A lot of you did not exist when Voyager I began exploring space, just over 36 years ago. The world in September, 1977 was a lot different of course. It seemed much closer to being obliterated in some stupid nuclear holocaust. But it also seemed much more open to looking to science to provide solutions to problems, especially through the explorations of outer space. 

A few months before Voyager I lifted off, a little movie called Star Wars had premiered, and space was definitely the cool (well, nerdy-cool) thing to be doing and caring about that summer.

I had waited till late in July to go see Star Wars. The incredibly long lines, which I did not wish to stand in, had dwindled a bit for matinees. Being a fan of George Lucas, before Star Wars, I had read a lot about the movie. And I ended up seeing it several times that year. The first time however was the best.

I went by myself one afternoon, after a long night of smoking the most amazing Columbian-Hawaiian hybrid marijuana—hydroponically grown by botanists at the University of Texas at Austin. The den I had visited was littered with bodies of the passed-out—done in by a single solid bong hit. It was some good shit.

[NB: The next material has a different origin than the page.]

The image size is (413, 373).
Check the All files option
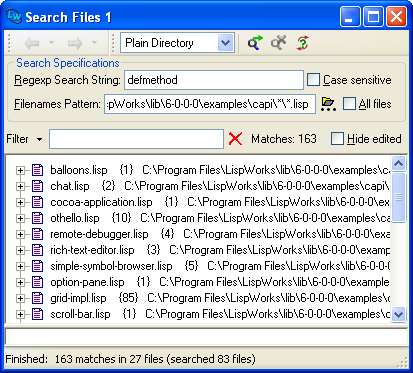(349, 104)
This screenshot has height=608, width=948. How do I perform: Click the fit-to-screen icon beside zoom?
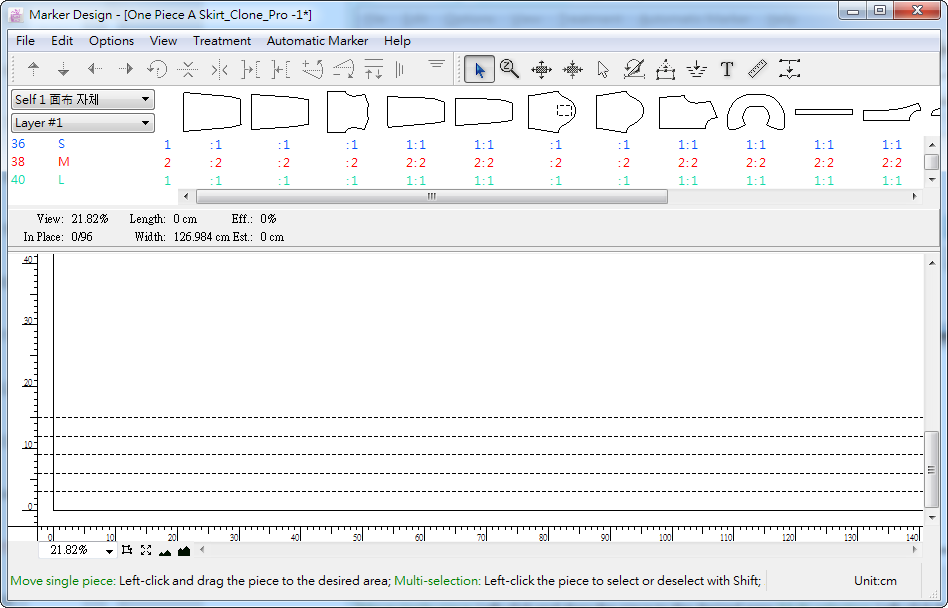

The next day I was still high as I nestled into my front-center-seat of the theater. As it turned out, I was soon surrounded by a group of boys, about nine years old or so, who occupied the two rows in front of me. At first I was pretty irritated. Especially as one kid insisted on telling all the others about how he had seen the movie already FIVE TIMES! But as I discovered, this was the appropriate audience for Star Wars. And I was kind of in an adult version of their headspace. Fortunately, as the old-timer was launching into telling the entire plot to his friends, they had the good sense to tell him to shut up.

And then the movie started.

The special effects of the movie, which amazed even old, "straight", critics, absolutely floored me. The lights were shimmering and shattering and seemed to come off the screen. The story, which I would have usually filtered with a bunch of technical analysis, was enjoyed by me as a straight narrative. I thought it rocked. So did the kids. They clapped hard at the end.

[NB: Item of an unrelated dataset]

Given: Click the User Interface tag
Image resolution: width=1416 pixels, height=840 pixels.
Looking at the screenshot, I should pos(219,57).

And then, a few months later, while the Star Wars phenomenon was still very hot, the Voyager I project lifted off for the stars. First, Voyager would travel by Jupiter and Saturn, taking some amazing photos. And then, aiming for a very long journey, the little nuclear-powered spacecraft headed out of the solar system. Last year, in August, it finally made it.

They tell us that in about 40,000 years, Voyager I will have a relatively close flyby to Gliese 445, "currently 17.6 light-years from the Sun". To put this into perspective, all of human civilization, that we have been able to track, amounts to about 10,000 years—going back to when agriculture was first practiced and people began to settle in villages in the large river valleys of the world.

In 40,000 years, assuming humans have survived, especially as anything recognizably human, will we even care our little robot is still plowing through space for us?

The question I promised to answer is: why should you care about it now?

Because it is this striving quality of human beings, to know and to grow and to try amazingly difficult things, which gives us our greatest and really only chance at long-term survival.

Carl Sagan doubted whether, in the transition from a primitive, to a highly technological, society, humanity could survive. Scientists of his era postulated that this was likely a barrier to the survival of intelligent life in the Universe, which might explain why we could see no evidence that such life exists—other than humans. In other words, the scientists wondered, did all intelligent species blow themselves up or otherwise eradicate themselves shortly after obtaining technological (and especially nuclear) enlightenment? Was wisdom always too slow in coming? 

And would this be the fate of humans too?

If so, another role for Voyager I and its sister spacecraft Voyager II, will be to serve as interstellar gravestones for humanity. In both spacecraft, golden records explaining who and what humanity is, were sent along. If an alien species can decipher the records, which includes symbolic instructions for how to play them (on a phonograph!), it will learn about us, and perhaps will come looking for us. Let us hope they do not come looking for lunch. Let us hope they do not come looking for a long dead species.


Eric Wagner said…
I always enjoy your blog. I wonder what you will make of next week's "Breaking Bad" finale.

I saw "Star Wars" the weekend it came out. Have you read Tim Leary's Game of Life? It combined enthusiasm for space exploration with a very idiosyncratic model of the tarot trumps.